> _Document section_:
────────────────

When I was 4 years old, my most prized possession was a pair of toy Colt 45’s dangling from a western gun belt. I still love westerns even while I write for a peace web site.

My own contradictions are part our collective American Dream myth, which is the raw material for Larry McMurtry’s westerns. His most famous novel "Lonesome Dove", which memorializes cowboys, was followed by "Anything for Billy" which spoofs gunslingers. Billy Bone aka Billy the Kid is portrayed as a feeble socio-pathic killer, beloved by his friends.

Billy lives in the moment, guided only by impulse and his desperation to maintain a reputation. He is a drifter, and unlike his sidekick Joe (a gifted cowboy), he has no useful work. He hangs around seedy bars with out-of-work buffalo hunters who are left with piles of evil smelling buffalo hides -- the remnants of herds that once inhabited thousands of miles of prairie.

But why is Billy so loveable? He is immediate, honest, loyal, courageous and boyish, and has the can-do attitude seemingly indigenous to the endless grasslands and mesas of the Great American West.

Billy's virtues are American virtues. And his failings stem from the American curse: individualism carried to the extreme. As the great soul Gandhi said: "Interdependence is and ought to be as much the ideal of man as self-sufficiency."

────────────────

> _Data shown_:
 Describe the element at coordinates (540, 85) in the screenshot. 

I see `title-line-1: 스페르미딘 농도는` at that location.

────────────────

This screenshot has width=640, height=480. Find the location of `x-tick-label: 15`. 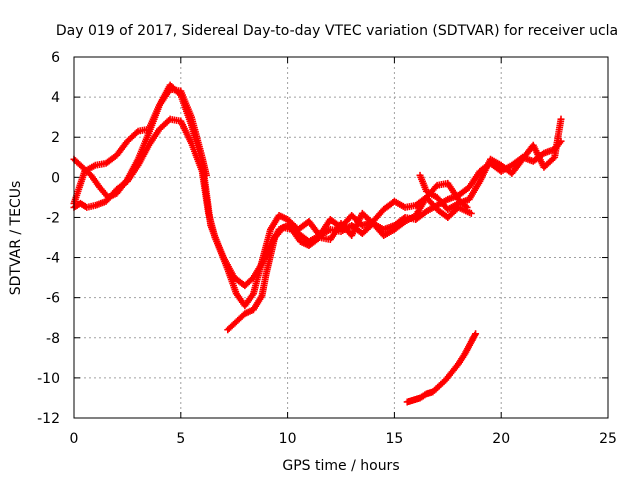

────────────────

> _List of tasks_:
A) In the passage about McMurtry's westerns, list the adjectives that follow "He is" in the sentence describing why Billy is loveable.
B) Rewrite the passage about McMurtry's westerns between "When I was 4" and "by his friends.", inclusive, changing "westerns" to "cowboy stories".

> _Exercise solutions_:
A) immediate, honest, loyal, courageous, boyish

B)
When I was 4 years old, my most prized possession was a pair of toy Colt 45’s dangling from a western gun belt. I still love cowboy stories even while I write for a peace web site.

My own contradictions are part our collective American Dream myth, which is the raw material for Larry McMurtry’s cowboy stories. His most famous novel "Lonesome Dove", which memorializes cowboys, was followed by "Anything for Billy" which spoofs gunslingers. Billy Bone aka Billy the Kid is portrayed as a feeble socio-pathic killer, beloved by his friends.